→ Problem details: Transcribe exactly everything in the data below from the line containing "You are a computer-use agent." down to the line containing "Instruction: Choose Debian", both lines included and nothing further.

→ Provided material:
[Start of section]
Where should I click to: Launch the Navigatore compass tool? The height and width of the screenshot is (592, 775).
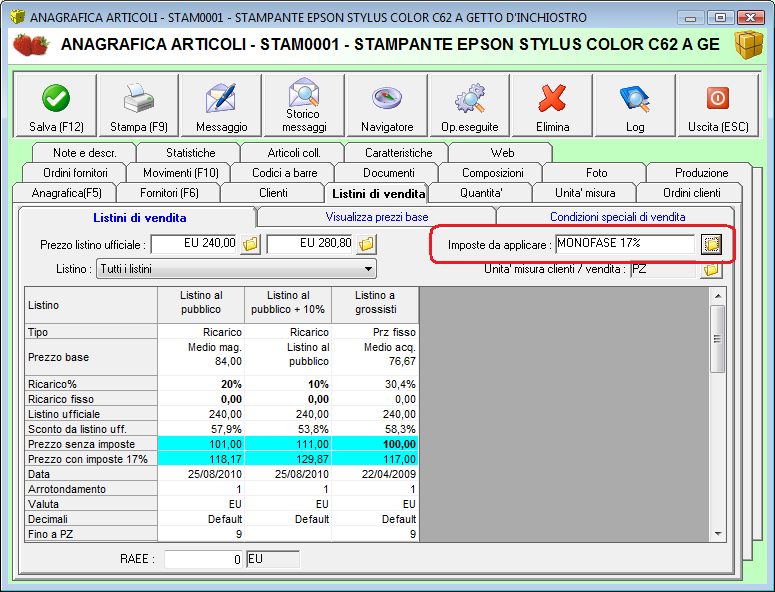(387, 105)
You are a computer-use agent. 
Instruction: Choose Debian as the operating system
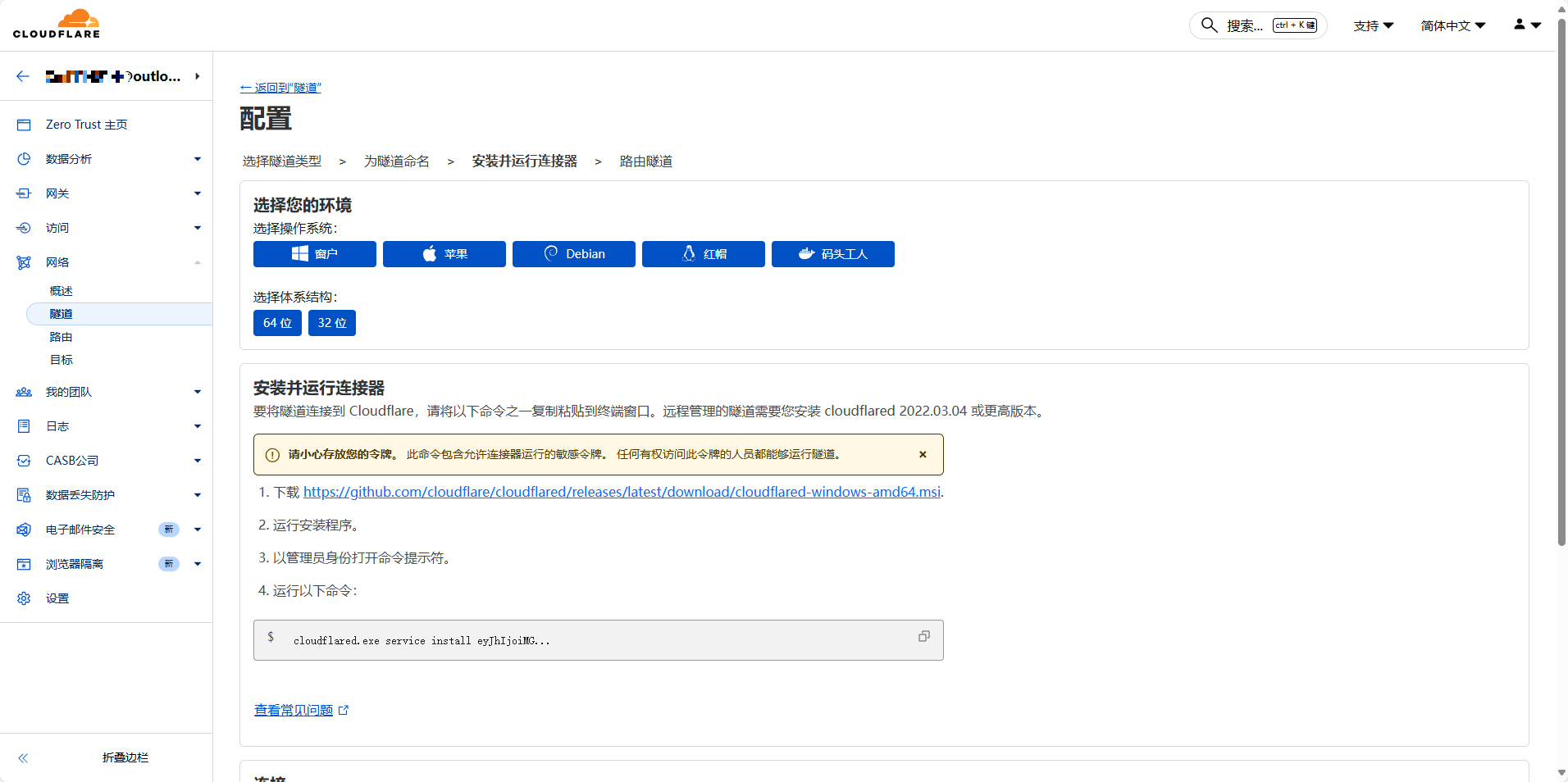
[End of section]
[Start of section]
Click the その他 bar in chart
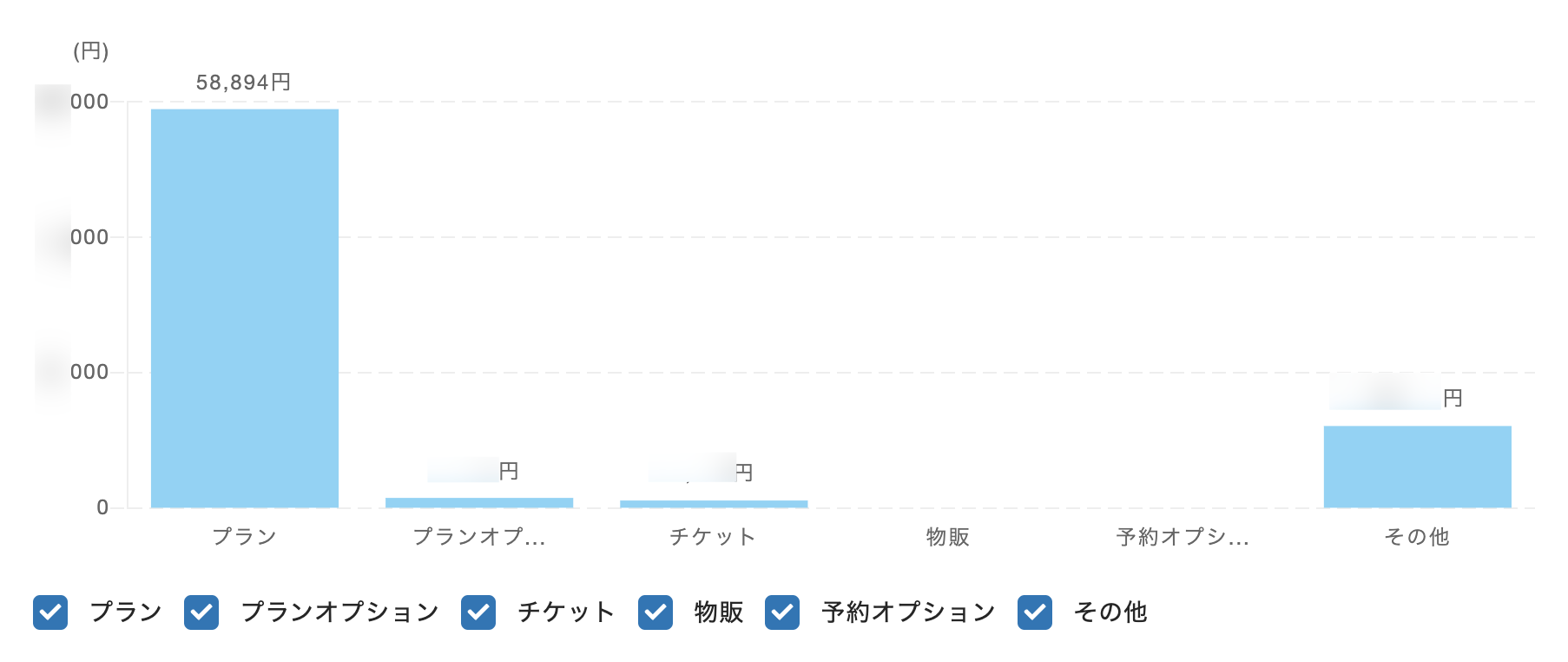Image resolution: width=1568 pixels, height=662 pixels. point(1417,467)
[End of section]
→ Task response:
You are a computer-use agent. 
Instruction: Choose Debian as the operating system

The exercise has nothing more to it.